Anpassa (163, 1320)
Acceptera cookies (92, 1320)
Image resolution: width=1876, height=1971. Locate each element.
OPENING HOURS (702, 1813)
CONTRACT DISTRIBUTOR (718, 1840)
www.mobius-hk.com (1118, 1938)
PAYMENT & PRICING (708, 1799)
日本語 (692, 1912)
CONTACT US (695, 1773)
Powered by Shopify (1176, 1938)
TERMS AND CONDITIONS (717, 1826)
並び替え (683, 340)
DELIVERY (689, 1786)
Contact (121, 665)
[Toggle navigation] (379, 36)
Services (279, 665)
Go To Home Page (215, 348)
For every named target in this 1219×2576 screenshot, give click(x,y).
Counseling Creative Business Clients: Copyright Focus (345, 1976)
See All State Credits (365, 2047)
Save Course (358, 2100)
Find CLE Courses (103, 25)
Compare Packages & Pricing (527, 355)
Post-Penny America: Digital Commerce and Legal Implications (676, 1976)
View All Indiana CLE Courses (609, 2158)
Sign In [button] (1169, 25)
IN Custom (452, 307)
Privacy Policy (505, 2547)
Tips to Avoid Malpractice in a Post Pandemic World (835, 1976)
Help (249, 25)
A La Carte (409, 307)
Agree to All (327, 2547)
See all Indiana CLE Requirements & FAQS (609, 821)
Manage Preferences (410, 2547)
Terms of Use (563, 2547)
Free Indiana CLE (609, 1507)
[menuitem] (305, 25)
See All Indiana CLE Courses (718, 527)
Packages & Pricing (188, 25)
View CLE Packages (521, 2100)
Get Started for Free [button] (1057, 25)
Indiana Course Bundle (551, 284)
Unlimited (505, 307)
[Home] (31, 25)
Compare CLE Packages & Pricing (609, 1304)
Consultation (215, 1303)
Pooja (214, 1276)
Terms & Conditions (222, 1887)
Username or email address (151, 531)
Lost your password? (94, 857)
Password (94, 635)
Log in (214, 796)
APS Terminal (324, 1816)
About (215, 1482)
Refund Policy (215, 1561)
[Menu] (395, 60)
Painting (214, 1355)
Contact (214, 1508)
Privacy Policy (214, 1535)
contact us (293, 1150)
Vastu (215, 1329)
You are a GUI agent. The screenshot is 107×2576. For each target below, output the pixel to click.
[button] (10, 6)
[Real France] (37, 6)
──────────────────────────────
■ TASK PROMPT ■
Reply with the complete records, restated exactly.

■ SOLUTION TO THIS EXERCISE ■
Anpassa (163, 1320)
Acceptera cookies (92, 1320)
Image resolution: width=1876, height=1971. Locate each element.
OPENING HOURS (702, 1813)
CONTRACT DISTRIBUTOR (718, 1840)
www.mobius-hk.com (1118, 1938)
PAYMENT & PRICING (708, 1799)
日本語 (692, 1912)
CONTACT US (695, 1773)
Powered by Shopify (1176, 1938)
TERMS AND CONDITIONS (717, 1826)
並び替え (683, 340)
DELIVERY (689, 1786)
Contact (121, 665)
[Toggle navigation] (379, 36)
Services (279, 665)
Go To Home Page (215, 348)
For every named target in this 1219×2576 screenshot, give click(x,y).
Counseling Creative Business Clients: Copyright Focus (345, 1976)
See All State Credits (365, 2047)
Save Course (358, 2100)
Find CLE Courses (103, 25)
Compare Packages & Pricing (527, 355)
Post-Penny America: Digital Commerce and Legal Implications (676, 1976)
View All Indiana CLE Courses (609, 2158)
Sign In [button] (1169, 25)
IN Custom (452, 307)
Privacy Policy (505, 2547)
Tips to Avoid Malpractice in a Post Pandemic World (835, 1976)
Help (249, 25)
A La Carte (409, 307)
Agree to All (327, 2547)
See all Indiana CLE Requirements & FAQS (609, 821)
Manage Preferences (410, 2547)
Terms of Use (563, 2547)
Free Indiana CLE (609, 1507)
[menuitem] (305, 25)
See All Indiana CLE Courses (718, 527)
Packages & Pricing (188, 25)
View CLE Packages (521, 2100)
Get Started for Free [button] (1057, 25)
Indiana Course Bundle (551, 284)
Unlimited (505, 307)
[Home] (31, 25)
Compare CLE Packages & Pricing (609, 1304)
Consultation (215, 1303)
Pooja (214, 1276)
Terms & Conditions (222, 1887)
Username or email address (151, 531)
Lost your password? (94, 857)
Password (94, 635)
Log in (214, 796)
APS Terminal (324, 1816)
About (215, 1482)
Refund Policy (215, 1561)
[Menu] (395, 60)
Painting (214, 1355)
Contact (214, 1508)
Privacy Policy (214, 1535)
contact us (293, 1150)
Vastu (215, 1329)
You are a GUI agent. The screenshot is 107×2576. For each target below, output the pixel to click.
[button] (10, 6)
[Real France] (37, 6)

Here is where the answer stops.